__OBJECTIVES__:
A) Write out the stretch from "If that seems" through "keyboard: No luck." in the text on build 9879, word for word.
B) In the text on build 9879, what explanation appeared with the red exclamation point on Paul Thurrott's OneDrive icon?

__TEXT PROVIDED__:
** START **
That led to some surprises when people tried to access their OneDrive files when they weren't connected to the Internet. But it also greatly reduced the amount of storage required on each PC and reduced the bandwidth necessary to sync files.
Starting with build 9879, OneDrive doesn't work that way. By default, all of your OneDrive files are physically present on your machine. That's the way Dropbox and Google Drive work. If you have 5TB of data in your unlimited OneDrive account, that 5TB gets copied to every single machine you use. You can use "selective sync" to keep files or folders in OneDrive and not on your machine(s), but the files that are only in the cloud won't show up in File Explorer, and they won't get found in a search. If you want to look at all of your OneDrive files, you have to switch over to a browser and log in to OneDrive.
Basically, smart files are dead at this point, and you don't have any say in the matter. Either a file is synced on your machine and thus visible to Explorer, or it's cloud-only and invisible unless you log on to OneDrive through a browser.
If that seems a bit excessive, mosey over to the Uservoice forum and add your vote to the request to "add an advanced option to restore showing ALL OneDrive files in Explorer, synced or not."
Paul Thurrott hit a OneDrive glitch when his OneDrive icon in the system tray came up with a red exclamation point and the explanation "Your OneDrive won't fit on this PC." If you encounter a similar problem, Paul's WinSupersite article has a workaround.
Caps Lock stuck
There are other problems, and I encountered a particularly confounding one. When I first booted into build 9879 on one of my VMs, my Caps Lock key got "stuck." The Caps Lock light went on, and everything I typed was all caps. When I tried to push the Caps Lock key to turn Caps Lock off, the problem persisted. When I rebooted, the problem was back again. Unplugged the keyboard: No luck.
No, there's nothing wrong with my keyboard -- at least, I've never had a Caps Lock problem before or since. It looks to me like this is a bug. Poster Mtrai reports on the My Digital Life forum that he has a similar problem with both the Caps Lock and Num Lock keys.
** END **
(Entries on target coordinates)
** START **
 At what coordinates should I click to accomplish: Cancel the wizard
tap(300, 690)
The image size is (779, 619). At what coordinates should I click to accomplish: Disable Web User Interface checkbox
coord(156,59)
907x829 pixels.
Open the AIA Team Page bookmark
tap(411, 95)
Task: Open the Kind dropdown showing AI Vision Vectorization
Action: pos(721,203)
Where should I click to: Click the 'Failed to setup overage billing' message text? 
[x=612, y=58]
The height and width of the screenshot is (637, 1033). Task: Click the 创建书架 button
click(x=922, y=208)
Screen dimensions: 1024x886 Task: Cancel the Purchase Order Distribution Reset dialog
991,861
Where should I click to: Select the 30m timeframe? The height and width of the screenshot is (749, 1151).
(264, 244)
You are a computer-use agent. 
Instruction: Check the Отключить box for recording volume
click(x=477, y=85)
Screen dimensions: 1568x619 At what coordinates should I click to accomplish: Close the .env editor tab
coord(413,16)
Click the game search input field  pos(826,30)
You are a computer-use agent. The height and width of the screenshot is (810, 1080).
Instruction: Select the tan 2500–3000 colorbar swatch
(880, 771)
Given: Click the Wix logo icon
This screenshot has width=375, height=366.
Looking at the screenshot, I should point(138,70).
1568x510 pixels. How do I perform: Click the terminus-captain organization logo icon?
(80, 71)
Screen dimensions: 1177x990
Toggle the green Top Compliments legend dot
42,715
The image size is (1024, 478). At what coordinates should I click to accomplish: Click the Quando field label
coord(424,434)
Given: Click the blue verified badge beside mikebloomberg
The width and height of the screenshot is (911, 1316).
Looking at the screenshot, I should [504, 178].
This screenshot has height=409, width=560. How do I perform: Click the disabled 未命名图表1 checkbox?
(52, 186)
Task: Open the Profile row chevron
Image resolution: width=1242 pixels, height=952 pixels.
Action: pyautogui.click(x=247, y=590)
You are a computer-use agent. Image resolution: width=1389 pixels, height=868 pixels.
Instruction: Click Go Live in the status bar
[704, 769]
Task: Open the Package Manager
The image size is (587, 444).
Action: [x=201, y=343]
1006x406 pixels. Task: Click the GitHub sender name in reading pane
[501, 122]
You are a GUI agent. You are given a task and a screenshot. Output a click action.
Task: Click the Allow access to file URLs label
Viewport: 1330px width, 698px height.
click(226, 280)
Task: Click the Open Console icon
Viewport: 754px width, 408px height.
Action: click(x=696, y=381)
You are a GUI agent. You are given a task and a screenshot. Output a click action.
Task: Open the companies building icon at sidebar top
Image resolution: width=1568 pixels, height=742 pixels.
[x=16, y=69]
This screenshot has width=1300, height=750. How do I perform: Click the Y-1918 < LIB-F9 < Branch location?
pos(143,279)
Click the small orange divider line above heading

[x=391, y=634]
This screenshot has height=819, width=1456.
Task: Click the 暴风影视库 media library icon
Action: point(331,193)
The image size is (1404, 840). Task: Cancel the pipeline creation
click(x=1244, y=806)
** END **
__TASK ANSWERS__:
A)
If that seems a bit excessive, mosey over to the Uservoice forum and add your vote to the request to "add an advanced option to restore showing ALL OneDrive files in Explorer, synced or not."
Paul Thurrott hit a OneDrive glitch when his OneDrive icon in the system tray came up with a red exclamation point and the explanation "Your OneDrive won't fit on this PC." If you encounter a similar problem, Paul's WinSupersite article has a workaround.
Caps Lock stuck
There are other problems, and I encountered a particularly confounding one. When I first booted into build 9879 on one of my VMs, my Caps Lock key got "stuck." The Caps Lock light went on, and everything I typed was all caps. When I tried to push the Caps Lock key to turn Caps Lock off, the problem persisted. When I rebooted, the problem was back again. Unplugged the keyboard: No luck.

B) "Your OneDrive won't fit on this PC."